• **PROBLEM STATEMENT**
Word for word, repeat each entry that follows.

• **PROVIDED RECORDS**
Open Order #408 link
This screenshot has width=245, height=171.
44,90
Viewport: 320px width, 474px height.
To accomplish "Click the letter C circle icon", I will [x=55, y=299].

• **ANSWER SPACE**
Open Order #408 link
This screenshot has width=245, height=171.
44,90
Viewport: 320px width, 474px height.
To accomplish "Click the letter C circle icon", I will [x=55, y=299].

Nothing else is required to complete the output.